In January 2019 Jonas Mekas crossed the ultimate border at the age of 96. Throughout his life, he had traversed many other physical, metaphorical and semantic borders. From his Lithuanian birthplace up to Manhattan in New York, where he lived most of his life, Mekas crossed (and even transgressed) languages, territories, media forms and aesthetic registers, as beautifully documented in all his oeuvre and in his photo-book-memoir, Dance with Fred Astaire (2017). Upon his departure, critics and friends celebrated his life and work with articles and obituaries, all appraising the richness of the legacies he left in so many fields: experimental filmmaking, poetry, criticism, film archiving and preservation and, by extension, film education – only to name a few.

Mekas left us during the ongoing crisis of refugees fleeing from Syria, the magnitude of which can be compared to the post-Second World War state of affairs that Mekas experienced at first hand as a displaced person.
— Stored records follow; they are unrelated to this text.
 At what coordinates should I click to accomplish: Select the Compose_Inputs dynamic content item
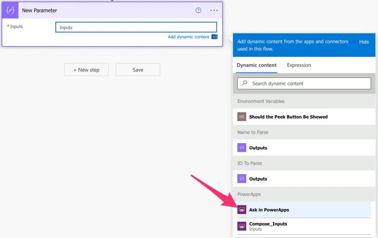[268, 226]
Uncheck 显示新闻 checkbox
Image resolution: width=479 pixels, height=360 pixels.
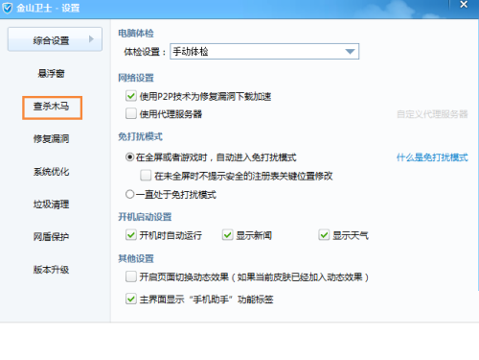point(227,235)
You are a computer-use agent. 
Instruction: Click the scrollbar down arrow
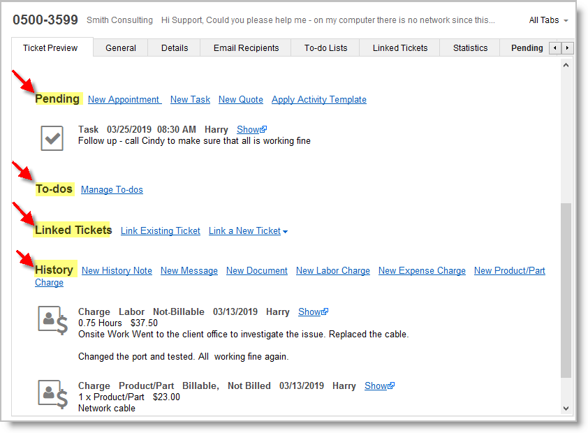click(566, 409)
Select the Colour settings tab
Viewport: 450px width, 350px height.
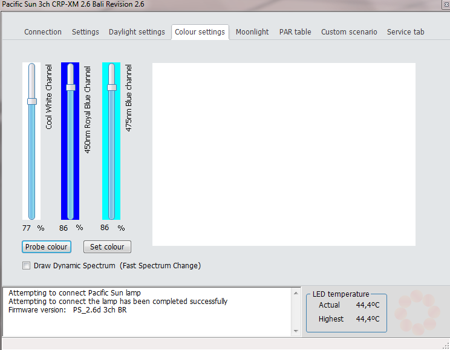pyautogui.click(x=200, y=32)
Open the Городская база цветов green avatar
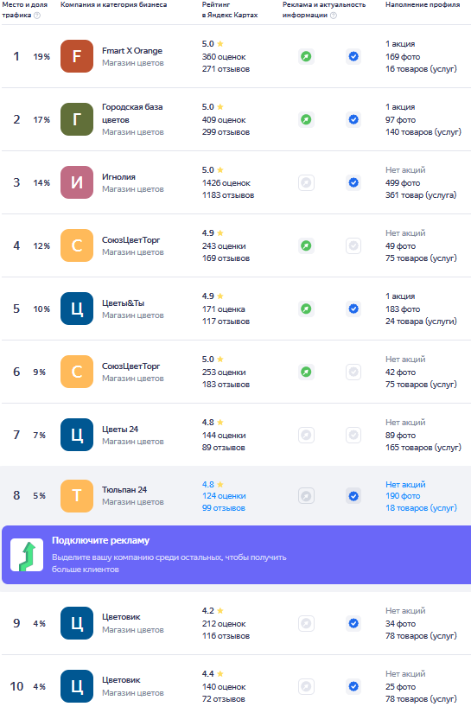This screenshot has height=713, width=471. point(77,119)
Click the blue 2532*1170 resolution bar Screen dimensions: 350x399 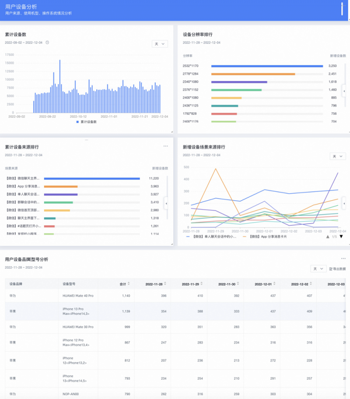pyautogui.click(x=267, y=66)
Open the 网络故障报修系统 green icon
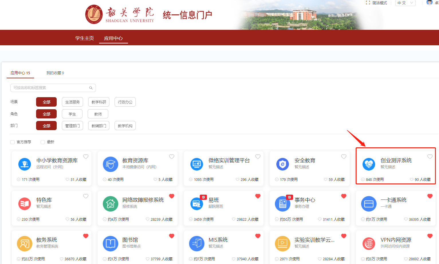The height and width of the screenshot is (264, 439). [x=111, y=204]
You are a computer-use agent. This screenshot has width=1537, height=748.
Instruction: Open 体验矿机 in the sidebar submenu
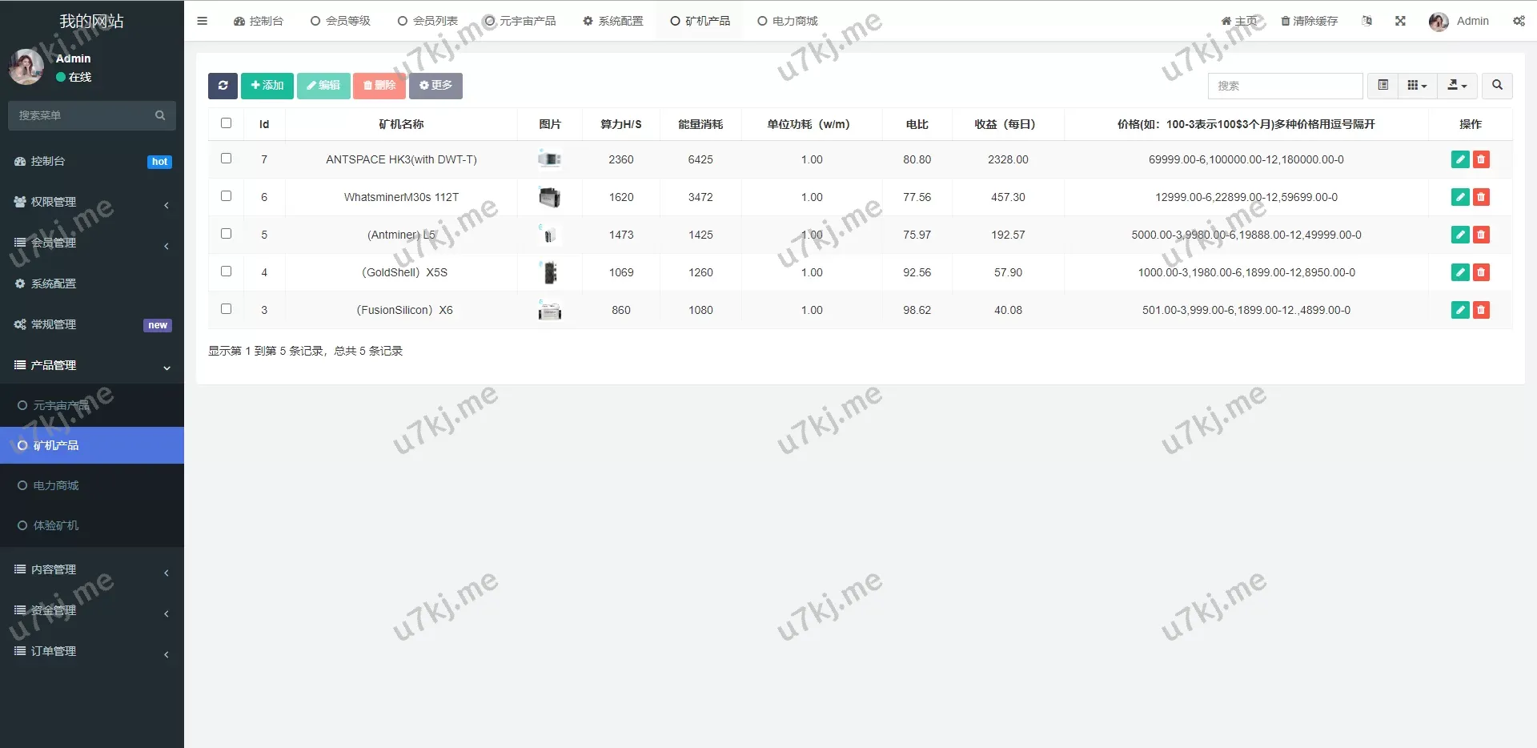point(56,525)
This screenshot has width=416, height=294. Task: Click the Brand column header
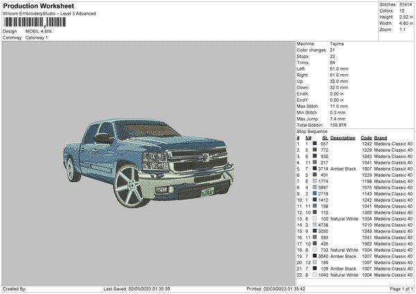coord(381,137)
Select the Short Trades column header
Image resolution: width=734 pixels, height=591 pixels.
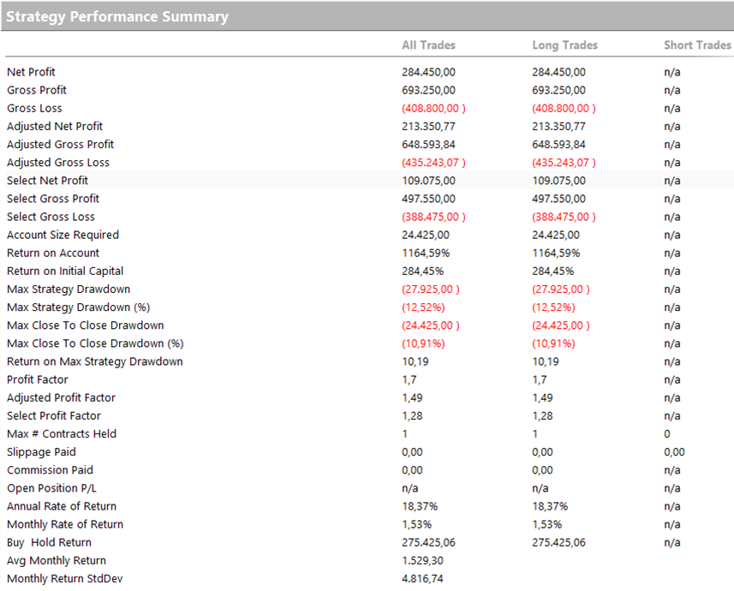click(697, 45)
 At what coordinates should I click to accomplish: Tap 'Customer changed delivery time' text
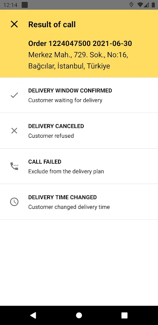69,207
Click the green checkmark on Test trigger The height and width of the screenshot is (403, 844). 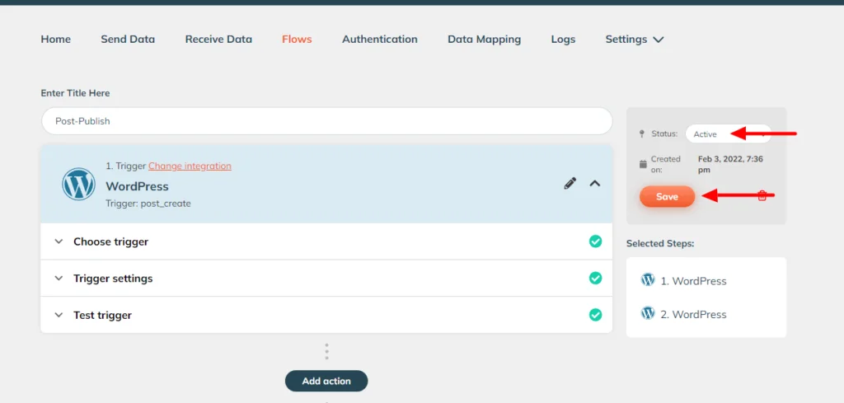pyautogui.click(x=595, y=314)
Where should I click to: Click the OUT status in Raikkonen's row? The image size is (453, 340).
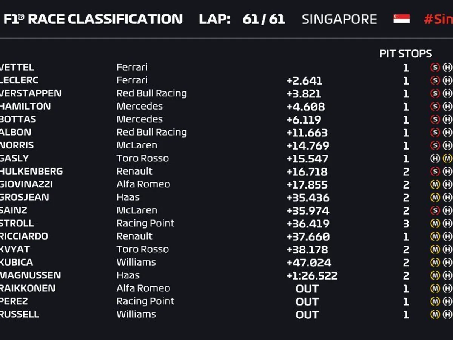pos(307,289)

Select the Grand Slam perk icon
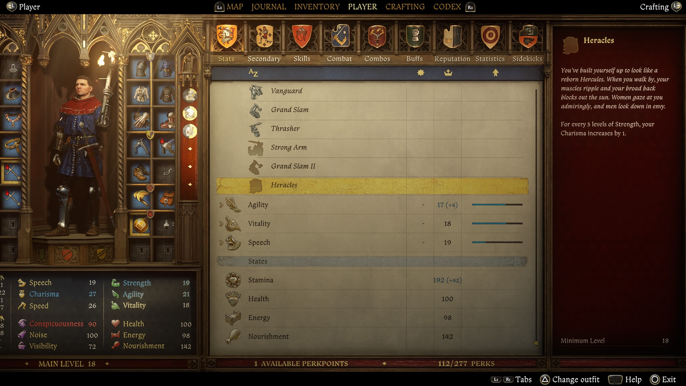tap(257, 109)
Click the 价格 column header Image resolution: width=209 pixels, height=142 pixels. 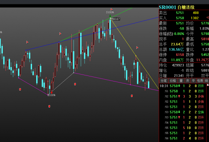[173, 80]
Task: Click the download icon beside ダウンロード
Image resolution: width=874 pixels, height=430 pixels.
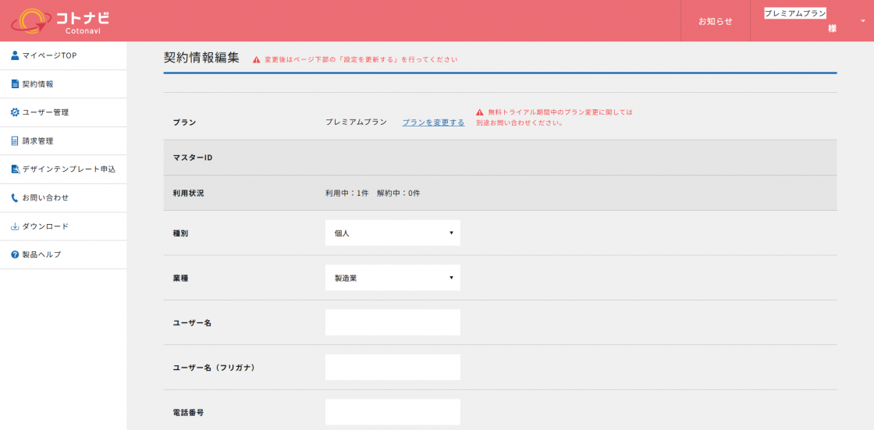Action: pyautogui.click(x=15, y=226)
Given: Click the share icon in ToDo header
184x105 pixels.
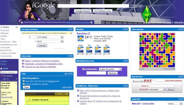Looking at the screenshot, I should click(x=66, y=74).
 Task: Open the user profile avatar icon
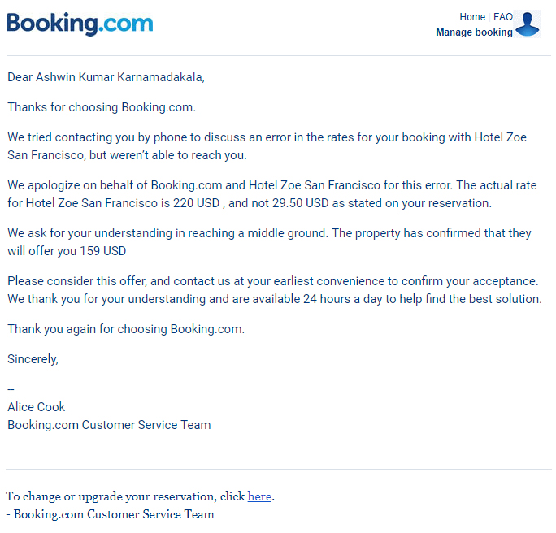(x=528, y=24)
It is worth noting here that Mekas never identified himself as an immigrant, but as a refugee. Brought to the US by the UN Refugee Organisation, Mekas saw this situation as distinct from the experience of economic immigration of, say, the Italian community of New York. Being a refugee meant being uprooted, forcibly losing the ties with the land of his Lithuanian village, as Mekas himself narrates in this clip:

 

Hailed as the pioneer of the diary film and the subjective voice, criticism and scholarship have constructed the portrait of the artist around the ‘Mekas on Mekas’ type of discourse. Inevitably so, one would argue, since Mekas rendered the documentation of his own life into evocative autobiographical audiovisual poems. He even unashamedly strove to do the ineffable: ‘to film his soul’, as he would put it.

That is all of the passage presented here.